Polis (the plural is poleis) is a term that is used to describe a tight knit small community of Ancient Greek citizens who agreed on certain rules and customs. Usually a polis was centered on a small town and the countryside the surrounded it. The Ancient Greek poleis are among the first recorded democratic governments in the world.

Site of the Ancient Greek polis Stiris
Site of Ancient Greek polis,Stiris

Government in the Polis

The government of the polis was made up of citizens who were supposed to work for the good of all inhabitants. Citizenship, and thus political power, was granted based on gender and birthplace. All males born to local families were citizens and were able to vote concerning the government of the polis. People born outside the polis were excluded from citizenship and could not vote in a polis that was not their birthplace. Women were also not allowed to take part in voting for the polis, although they could act as priestesses in religious ceremonies.

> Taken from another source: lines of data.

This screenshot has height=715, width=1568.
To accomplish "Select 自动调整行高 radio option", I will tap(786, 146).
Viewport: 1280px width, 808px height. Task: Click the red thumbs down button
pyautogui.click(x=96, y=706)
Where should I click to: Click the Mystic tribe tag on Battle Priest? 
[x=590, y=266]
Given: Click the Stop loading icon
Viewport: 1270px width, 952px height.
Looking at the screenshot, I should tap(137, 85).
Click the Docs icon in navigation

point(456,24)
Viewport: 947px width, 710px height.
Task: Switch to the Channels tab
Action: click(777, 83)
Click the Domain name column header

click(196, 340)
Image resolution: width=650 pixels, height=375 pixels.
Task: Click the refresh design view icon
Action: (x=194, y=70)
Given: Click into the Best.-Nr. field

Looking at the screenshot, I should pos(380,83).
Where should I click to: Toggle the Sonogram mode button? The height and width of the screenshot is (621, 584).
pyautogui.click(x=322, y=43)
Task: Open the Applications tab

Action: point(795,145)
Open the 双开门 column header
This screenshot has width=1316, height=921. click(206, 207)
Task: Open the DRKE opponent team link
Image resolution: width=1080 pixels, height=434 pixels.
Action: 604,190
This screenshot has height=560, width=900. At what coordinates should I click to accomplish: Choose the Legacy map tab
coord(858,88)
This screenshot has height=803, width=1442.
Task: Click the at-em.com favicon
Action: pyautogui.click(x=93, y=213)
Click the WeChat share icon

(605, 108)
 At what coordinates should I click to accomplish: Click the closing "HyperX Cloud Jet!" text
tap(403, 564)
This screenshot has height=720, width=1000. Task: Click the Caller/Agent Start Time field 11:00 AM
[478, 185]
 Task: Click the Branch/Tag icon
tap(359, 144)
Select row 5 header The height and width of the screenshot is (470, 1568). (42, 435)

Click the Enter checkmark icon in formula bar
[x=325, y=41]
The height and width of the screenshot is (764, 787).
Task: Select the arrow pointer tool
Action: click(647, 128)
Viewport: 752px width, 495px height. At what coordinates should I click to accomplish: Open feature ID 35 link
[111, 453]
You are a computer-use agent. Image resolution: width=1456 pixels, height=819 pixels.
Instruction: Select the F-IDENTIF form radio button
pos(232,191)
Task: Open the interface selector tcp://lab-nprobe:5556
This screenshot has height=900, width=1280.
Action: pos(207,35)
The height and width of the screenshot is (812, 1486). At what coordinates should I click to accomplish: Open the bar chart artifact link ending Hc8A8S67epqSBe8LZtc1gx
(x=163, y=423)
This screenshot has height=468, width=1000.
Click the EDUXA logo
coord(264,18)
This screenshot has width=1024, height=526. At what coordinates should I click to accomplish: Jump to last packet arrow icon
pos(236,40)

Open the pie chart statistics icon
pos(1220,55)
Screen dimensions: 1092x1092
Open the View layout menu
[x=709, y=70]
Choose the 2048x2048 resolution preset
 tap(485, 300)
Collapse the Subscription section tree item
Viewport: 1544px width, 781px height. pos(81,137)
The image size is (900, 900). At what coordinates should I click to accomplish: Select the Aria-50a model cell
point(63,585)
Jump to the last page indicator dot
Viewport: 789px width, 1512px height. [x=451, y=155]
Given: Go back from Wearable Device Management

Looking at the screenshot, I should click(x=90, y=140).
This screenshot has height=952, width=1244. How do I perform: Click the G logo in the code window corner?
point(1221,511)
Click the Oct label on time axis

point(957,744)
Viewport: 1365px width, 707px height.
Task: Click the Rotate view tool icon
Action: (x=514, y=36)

Although we would consider such a government to be exclusionary and discriminatory, to the ancient world the government practiced by the Ancient Greek poleis was considered very inclusive because it allowed poor males born in the polis to vote despite their low socioeconomic status. The low number of citizens allowed Greek voters to vote directly on any issue involving the government of their town. This type of democracy is called a direct democracy because citizens have the ability to vote directly on an issue rather than having an elected representative who votes on their behalf as many democracies, including America do today.

Ruins of Perseopolis
Ruins of Perseopolis

Athens, the Most Famous Polis

The Athenian polis was one of the largest city-states in Greece. In Athens, all adult male citizens gathered together ten times per year and voted on issues affecting the area. Civic offices were filled either by election or by a random lottery. Jury trials were common and most citizens served on juries or acted as civil officers during their lifetimes. There were term limits and a system on rotation in place for all civil officers. The Athenian polis enjoyed economic prosperity and became a critical stop in ancient trade routes. The example of Athens helped to spread the use of democratic government and served as an example for other city-states and for other nations.

Allies and Enemies

In some places several poleis would gather together and create leagues of city-states. Each city-state remained independent in its internal affairs, but they would band together to fight off invaders. One of the major problems of the Greek democracy was the extreme individuality of the each city-state. Since each polis was unique, it was difficult for a league of city-states to remain united for long.